I enjoy reading Chuck Lorre’s Vanity cards at the end of The Big Bang Theory (and other shows). I often get a kick out of them and sometimes I even get some insight into myself through his humor—I tend to think this is his reason for writing them; fun and insight.
Vanity card #376 was one that brought me a particularly interesting insight. It is about how we are obsessed with things getting better—always better—when the truth of the matter is that things don’t always do that. They often get worse.
Of course, life is cyclical. It’s good, bad, better, The Best, worse, whatever . . .
If I allow myself to get caught up in the obsession with things always getting better, I draw fear into my life for no reason.
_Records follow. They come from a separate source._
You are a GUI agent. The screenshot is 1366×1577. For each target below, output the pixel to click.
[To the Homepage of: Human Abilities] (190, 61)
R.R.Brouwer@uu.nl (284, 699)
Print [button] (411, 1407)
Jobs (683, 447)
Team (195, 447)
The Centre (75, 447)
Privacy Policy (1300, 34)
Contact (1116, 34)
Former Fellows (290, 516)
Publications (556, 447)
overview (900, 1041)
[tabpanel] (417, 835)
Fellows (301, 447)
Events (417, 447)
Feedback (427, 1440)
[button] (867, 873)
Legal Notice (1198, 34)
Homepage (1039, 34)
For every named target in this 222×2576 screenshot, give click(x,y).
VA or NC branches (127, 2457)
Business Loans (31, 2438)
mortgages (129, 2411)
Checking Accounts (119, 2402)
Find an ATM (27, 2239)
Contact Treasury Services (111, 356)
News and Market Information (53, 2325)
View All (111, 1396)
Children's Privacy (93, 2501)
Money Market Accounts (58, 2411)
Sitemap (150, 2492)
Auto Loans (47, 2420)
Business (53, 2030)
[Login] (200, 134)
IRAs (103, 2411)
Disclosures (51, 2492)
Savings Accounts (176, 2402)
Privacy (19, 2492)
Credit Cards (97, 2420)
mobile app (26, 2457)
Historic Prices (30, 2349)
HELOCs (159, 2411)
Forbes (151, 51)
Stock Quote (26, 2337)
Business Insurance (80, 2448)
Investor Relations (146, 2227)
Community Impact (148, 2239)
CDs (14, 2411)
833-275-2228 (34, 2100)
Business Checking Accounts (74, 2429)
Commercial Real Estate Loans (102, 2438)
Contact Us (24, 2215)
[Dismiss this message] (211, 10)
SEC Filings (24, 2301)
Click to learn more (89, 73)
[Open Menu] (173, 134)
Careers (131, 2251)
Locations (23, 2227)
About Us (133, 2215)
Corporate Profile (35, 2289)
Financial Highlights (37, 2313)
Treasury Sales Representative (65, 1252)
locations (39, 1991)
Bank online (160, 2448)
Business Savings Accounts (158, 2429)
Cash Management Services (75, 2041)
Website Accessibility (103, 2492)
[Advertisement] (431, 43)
After all, if life must always get better, as soon as it gets a little bit worse (which is inevitable) I will begin to worry about how much worse it may get. Then I will fear the worst. And in the process I will be transmitting negative energy into the world. Energy that will, most likely, come back to me.
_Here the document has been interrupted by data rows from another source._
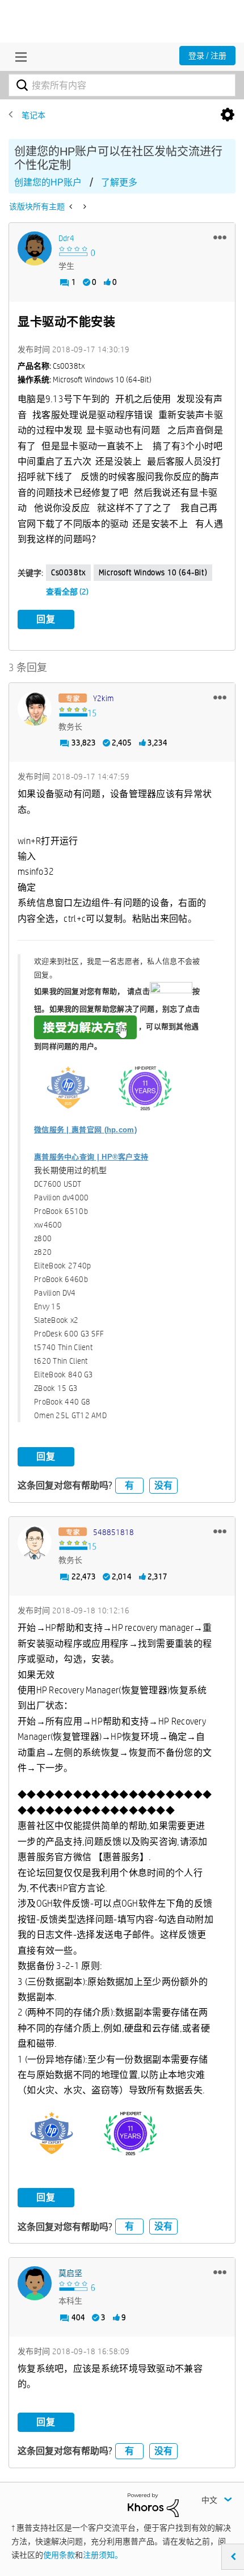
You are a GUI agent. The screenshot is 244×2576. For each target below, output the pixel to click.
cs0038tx (68, 572)
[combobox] (122, 85)
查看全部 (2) (67, 592)
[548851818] (35, 1542)
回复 (46, 619)
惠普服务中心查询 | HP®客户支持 (91, 1157)
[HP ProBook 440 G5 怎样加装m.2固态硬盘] (72, 206)
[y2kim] (35, 709)
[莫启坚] (35, 2283)
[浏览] (18, 57)
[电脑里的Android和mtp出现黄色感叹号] (84, 206)
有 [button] (129, 1485)
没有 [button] (163, 1485)
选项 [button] (227, 115)
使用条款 (59, 2555)
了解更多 (119, 182)
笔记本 (33, 115)
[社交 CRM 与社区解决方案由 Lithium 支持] (153, 2504)
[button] (220, 237)
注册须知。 (103, 2555)
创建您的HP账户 (48, 182)
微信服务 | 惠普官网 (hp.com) (85, 1129)
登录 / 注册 (207, 55)
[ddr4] (35, 248)
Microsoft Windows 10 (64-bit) (153, 572)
I’m getting off the “Must get better” bandwagon. Life is good, come what may, and I’ll enjoy whatever comes my way. Good, bad, better, worse, The Best, The Worst . . . They’re all just labels anyway. A Great day for me might be just an Okay day for you.
For today I’m going to smile just enough to make people think I’m up to something. Maybe it’ll help them smile a little bit too. And it always helps to smile.